------ Listed entries

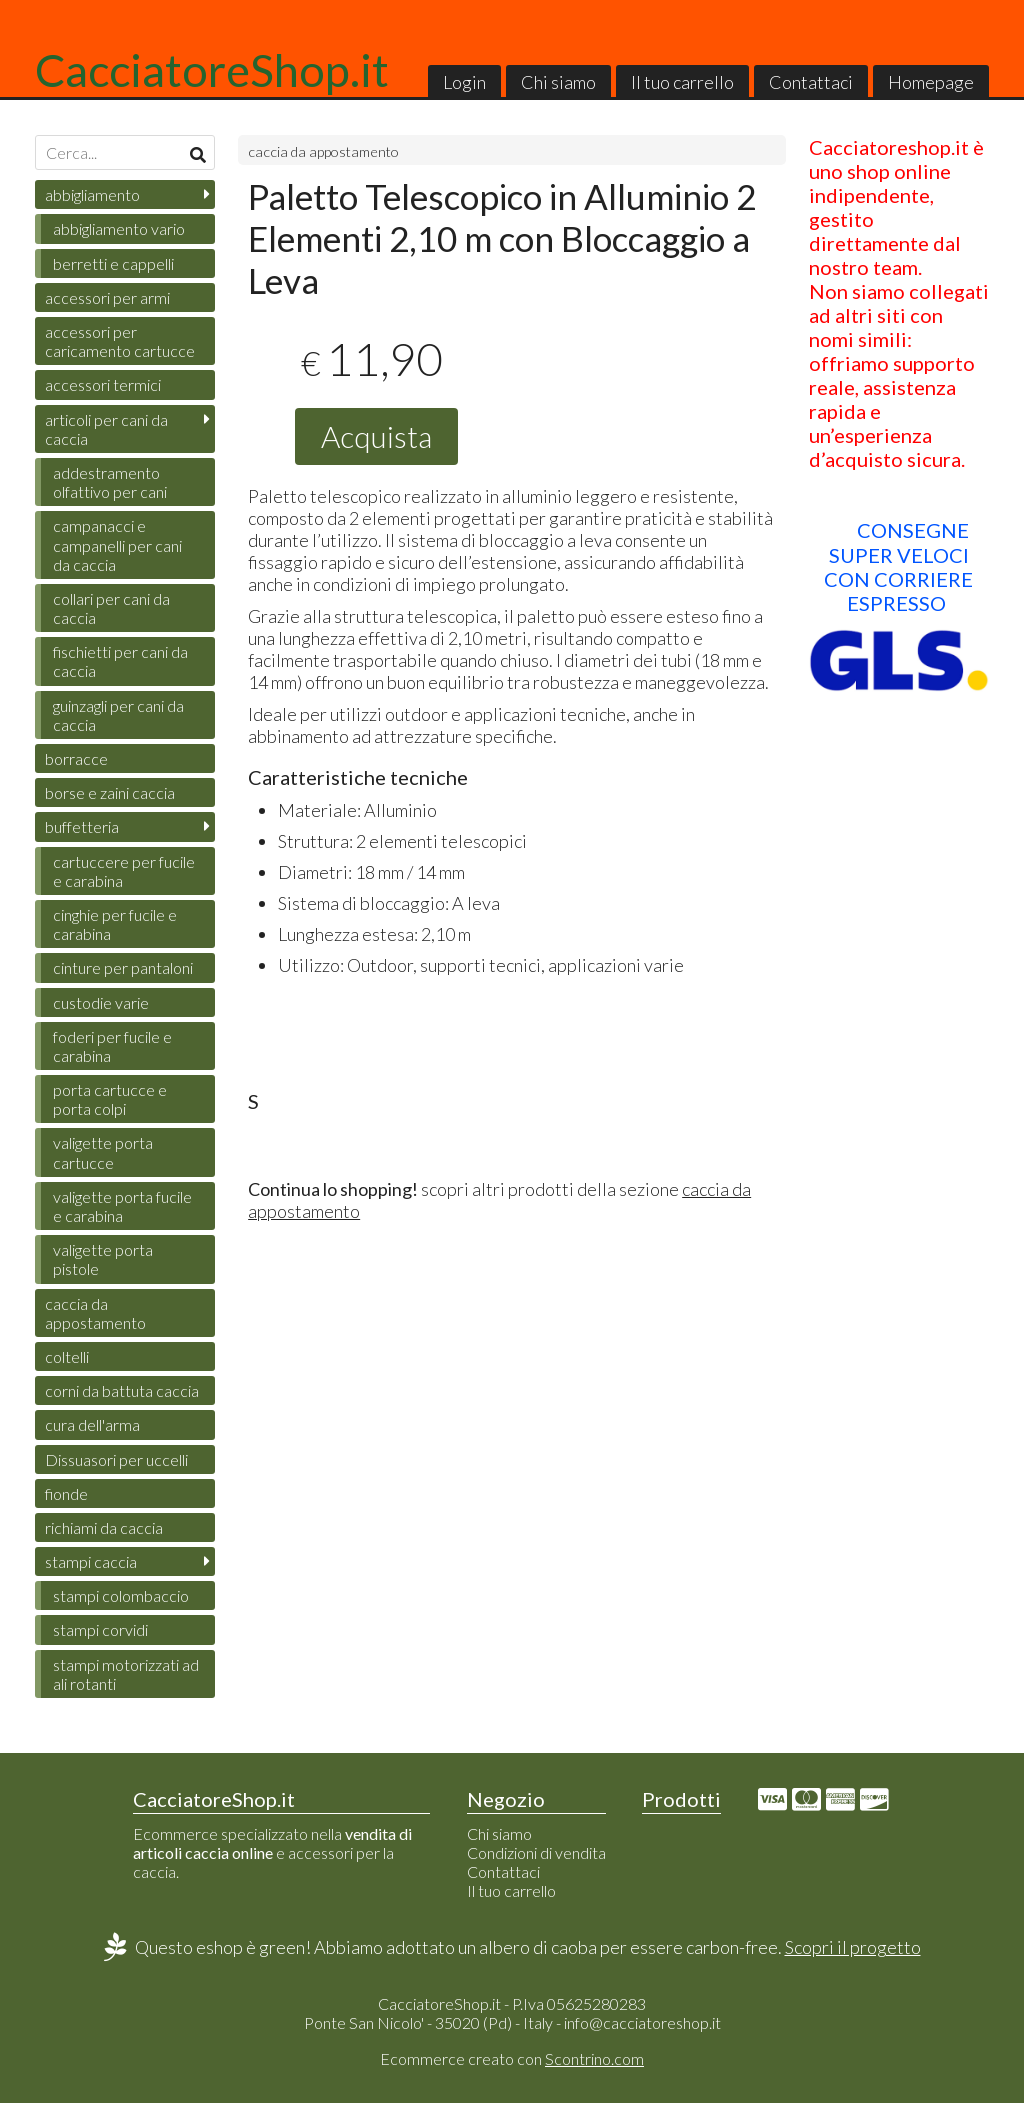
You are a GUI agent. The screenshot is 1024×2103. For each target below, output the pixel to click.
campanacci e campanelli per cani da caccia (117, 544)
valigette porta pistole (103, 1259)
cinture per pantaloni (123, 967)
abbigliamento (92, 194)
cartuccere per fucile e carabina (124, 871)
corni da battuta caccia (122, 1390)
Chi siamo (558, 82)
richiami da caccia (104, 1527)
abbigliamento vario (119, 228)
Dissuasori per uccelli (116, 1459)
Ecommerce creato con (512, 2058)
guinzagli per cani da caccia (118, 715)
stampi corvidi (100, 1629)
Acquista (376, 436)
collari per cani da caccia (111, 608)
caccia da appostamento (323, 151)
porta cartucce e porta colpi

------------

Copy out every line of the items above word for word, leaving out the pictures.

Output for this task:
You are a GUI agent. The screenshot is 1024×2103. For each target below, output the pixel to click.
campanacci e campanelli per cani da caccia (117, 544)
valigette porta pistole (103, 1259)
cinture per pantaloni (123, 967)
abbigliamento (92, 194)
cartuccere per fucile e carabina (124, 871)
corni da battuta caccia (122, 1390)
Chi siamo (558, 82)
richiami da caccia (104, 1527)
abbigliamento vario (119, 228)
Dissuasori per uccelli (116, 1459)
Ecommerce creato con (512, 2058)
guinzagli per cani da caccia (118, 715)
stampi corvidi (100, 1629)
Acquista (376, 436)
collari per cani da caccia (111, 608)
caccia da appostamento (323, 151)
porta cartucce e porta colpi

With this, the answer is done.